In Italia è tornato a crescere il contributo delle fonti fossili, soprattutto gas naturale, mentre le rinnovabili, in calo del 5,9%, hanno scontato non solo il ritorno della produzione idroelettrica sui valori medi dopo il record raggiunto nel 2014, ma anche della scarsa idraulicità del 2015. Il petrolio si conferma la prima fonte di energia primaria con una quota di circa il 36%, seguito dal gas con il 33,3% e quindi dalle rinnovabili con il 17,5% (di cui l’idroelettrico rappresenta circa il 30%).
Mentre l’Europa va al 28% a carbone, seguita dal nucleare con il 24%, l’Italia è l’unico paese dell’Unione che, pur non facendo ricorso al nucleare, ha una quota di utilizzo di carbone estremamente bassa (13%). Secondo gli ultimi dati di Assocarboni, nel 2015 l’Australia si è confermata il maggior esportatore al mondo di carbone da vapore, attestandosi a 387 milioni di tonnellate, seguita dall’Indonesia con 255 milioni di tonnellate.
Export in aumento rispetto al 2014 del 4% per la Russia (pari a 153 milioni di tonnellate), per la Colombia, con esportazioni di carbone da vapore che si attestano a 80,5 milioni di tonnellate (+7,3%) e per il Sudafrica con 75,6 milioni di tonnellate (+1,5% rispetto al 2014).
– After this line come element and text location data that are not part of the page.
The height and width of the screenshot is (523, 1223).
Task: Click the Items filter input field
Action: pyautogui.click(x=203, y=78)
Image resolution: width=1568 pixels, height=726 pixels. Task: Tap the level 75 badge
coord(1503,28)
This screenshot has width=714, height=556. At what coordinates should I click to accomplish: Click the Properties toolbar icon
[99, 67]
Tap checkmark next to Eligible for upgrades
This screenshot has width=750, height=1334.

L’India supera la Cina e nel 2015 si afferma come il primo importatore al mondo di carbone, con importazioni che si sono attestate a circa 210 milioni di tonnellate, rispetto al dato cinese fermo a 180 milioni di tonnellate.
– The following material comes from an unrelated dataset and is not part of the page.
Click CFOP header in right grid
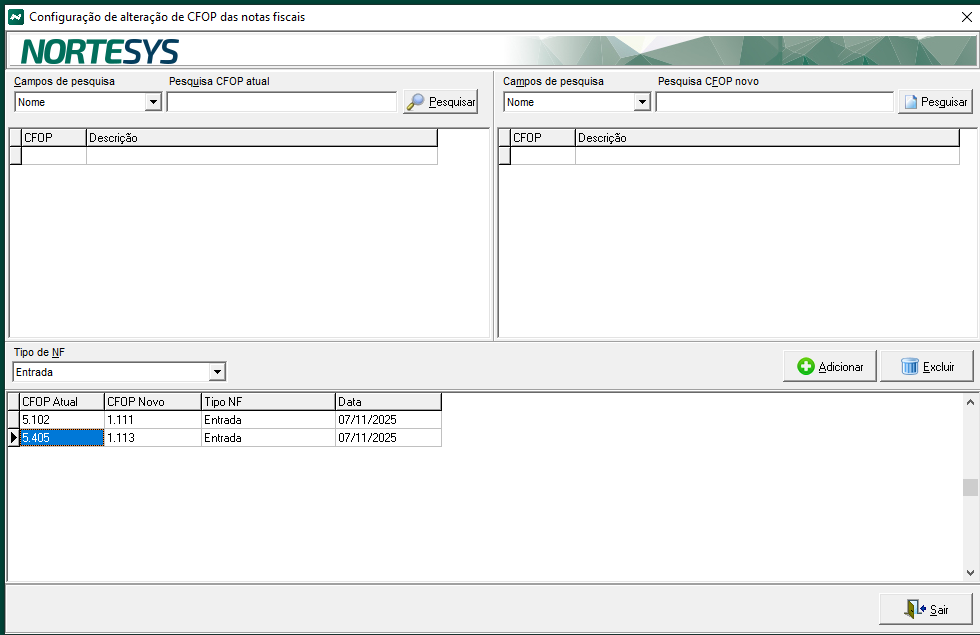pos(542,138)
Crescono anche le importazioni totali di carbone in Giappone, che si sono attestate a 190,6 milioni di tonnellate (+1,3%), in Corea con un totale di importazioni di carbone da vapore a 93,7 milioni di tonnellate (+1%), e in Turchia, dove l’import totale ha raggiunto i 34 milioni di tonnellate (+14%). Raddoppio delle importazioni di carbone per il Vietnam, che passa dai 3,09 milioni di tonnellate del 2014 ai 6,97 milioni del 2015 (+125%). Le importazioni della EU-28 nel 2015 sono stimate a 191 milioni di tonnellate.
Tornando al nostro Paese, nel 2015 l’Italia ha importato 16 milioni di tonnellate di carbone da vapore e 3,5 milioni di tonnellate di carbone metallurgico e PCI, in linea con i consumi del 2014.
I maggiori operatori italiani del settore continuano a dimostrare una straordinaria capacità di innovazione: rispetto alle più obsolete e meno efficienti tecnologie impiegate nel passato, i moderni impianti ad alta efficienza e a basse emissioni disponibili oggi in Italia per la produzione di energia elettrica, emettono tra il 25 e il 33% di CO2 in meno e vantano un rendimento medio del 40%, con un picco del 46% registrato nell’impianto di Torrevaldaliga Nord: livelli che nel mondo vengono raggiunti solo da un impianto in Giappone e uno in Danimarca.
Secondo le stime della European Power Plant Suppliers Association (EPPSA), se queste tecnologie ad alta efficienza venissero implementate anche nelle oltre 3.000 centrali a carbone ancora inefficienti presenti nei paesi in via di sviluppo, che hanno un’efficienza media del 33%, verrebbero eliminate 1,5 miliardi di tonnellate di CO2 all’anno. Tale risultato consentirebbe una riduzione delle emissioni di CO2 pari a circa due volte e mezzo i 600 milioni di tonnellate già ottenuti grazie all’utilizzo delle fonti rinnovabili, ad esclusione dell’idroelettrico, con un costo totale stimato in 120 miliardi di dollari.
Le imprese italiane pagano una bolletta elettrica più cara del 50% rispetto alla media europea, dal momento che il Paese dipende per oltre il 70% del suo fabbisogno energetico dal gas naturale, fornito principalmente da Russia e Algeria, e dalle fonti rinnovabili. “Il carbone non è il nemico da combattere e la produzione elettrica da carbone ha un impatto ambientale che nel ciclo di vita è simile alle altre fonti fossili, anche in considerazione degli efficienti sistemi di abbattimento delle emissioni applicati con l’implementazione delle tecnologie sviluppate negli ultimi anni”, ha dichiarato Andrea Clavarino, Presidente di Assocarboni.